Hi guys was doing the following question:
$h$ is a Riemann integrable function on $[a,b]$. Suppose that there exists a $m>0$ such that $h(x)\ge m$ for all values of $x\in[a,b]$. Prove $\int^b_ah(x)\,dx>0$.
My attempt at this proof takes into account that since the function values of h(x) $\geq$ m where m is a positive number therefore the function lies above the x axis i interpret this function as one having a local minimum at a point m. Also i consider since the graph or function is above the x axis the integral will be positive based on the value m > 0 and being the smallest value in the function.

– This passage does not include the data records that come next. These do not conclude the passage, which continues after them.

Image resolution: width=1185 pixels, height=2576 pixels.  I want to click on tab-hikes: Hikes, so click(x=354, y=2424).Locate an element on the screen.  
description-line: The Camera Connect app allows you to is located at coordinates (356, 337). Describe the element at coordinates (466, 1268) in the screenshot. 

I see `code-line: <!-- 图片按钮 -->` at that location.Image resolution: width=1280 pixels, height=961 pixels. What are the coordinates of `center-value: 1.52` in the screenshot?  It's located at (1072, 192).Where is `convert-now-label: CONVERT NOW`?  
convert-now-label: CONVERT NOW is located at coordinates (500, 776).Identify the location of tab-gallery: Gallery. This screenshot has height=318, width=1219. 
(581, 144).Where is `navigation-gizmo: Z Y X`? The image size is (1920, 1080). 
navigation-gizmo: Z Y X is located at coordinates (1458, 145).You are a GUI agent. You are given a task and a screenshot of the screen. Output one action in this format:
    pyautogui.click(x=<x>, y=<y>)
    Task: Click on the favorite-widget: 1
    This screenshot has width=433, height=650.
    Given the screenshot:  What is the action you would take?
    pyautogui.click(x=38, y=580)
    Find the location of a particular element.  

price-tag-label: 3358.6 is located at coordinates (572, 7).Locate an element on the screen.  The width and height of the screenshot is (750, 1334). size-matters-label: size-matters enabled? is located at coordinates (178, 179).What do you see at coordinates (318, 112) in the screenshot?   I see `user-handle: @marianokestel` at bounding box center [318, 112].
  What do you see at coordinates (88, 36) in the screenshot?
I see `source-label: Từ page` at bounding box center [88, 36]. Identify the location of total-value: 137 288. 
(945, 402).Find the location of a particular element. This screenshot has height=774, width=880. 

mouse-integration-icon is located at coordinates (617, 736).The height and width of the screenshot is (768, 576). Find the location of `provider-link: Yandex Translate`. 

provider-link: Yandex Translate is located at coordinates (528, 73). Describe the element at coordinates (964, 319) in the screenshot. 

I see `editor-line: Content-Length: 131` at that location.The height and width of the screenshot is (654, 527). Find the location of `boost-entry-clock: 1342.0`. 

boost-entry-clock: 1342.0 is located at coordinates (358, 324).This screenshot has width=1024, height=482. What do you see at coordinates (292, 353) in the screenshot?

Therefore i state the following:-
since the h(x) is Riemann Integrable
this implies that the $$\underline\int^b_ah(x)dx = \overline\int^b_ah(x)dx$$
$$\underline\int^b_ah(x)dx = sup [{L(P,h):P ∈ P[a,b]}]>0$$ $$\underline\int^b_ah(x)dx = inf [{U(P,h):P ∈ P[a,b]}] > 0$$
since h(x) R [a,b]
$$\underline\int^b_ah(x)dx = \overline\int^b_ah(x)dx = \int^b_ah(x)dx$$
$$sup [{L(P,h):P ∈ P[a,b]}]>0 = inf [{U(P,h):P ∈ P[a,b]}] > 0$$
this means the point at which the function converges which is at the integral
$$\int^b_ah(x)dx > 0$$
I dont know based on what i did if this truly proves the question i am hoping someone can correct me i
There exists $m>0$ with $h(x)\ge m$ for all $x\in[a,b]$. This means that for any partition $P$ of $[a,b]$, the infimum of $h$ over any interval in $P$ is at least $m$. Thus $L(h,P)$, the lower integral with repsect to $P$, is at least $m(b-a)$. Since $m>0$ and $b-a>0$, this product is positive; since $h$ is integrable, the integral is positive.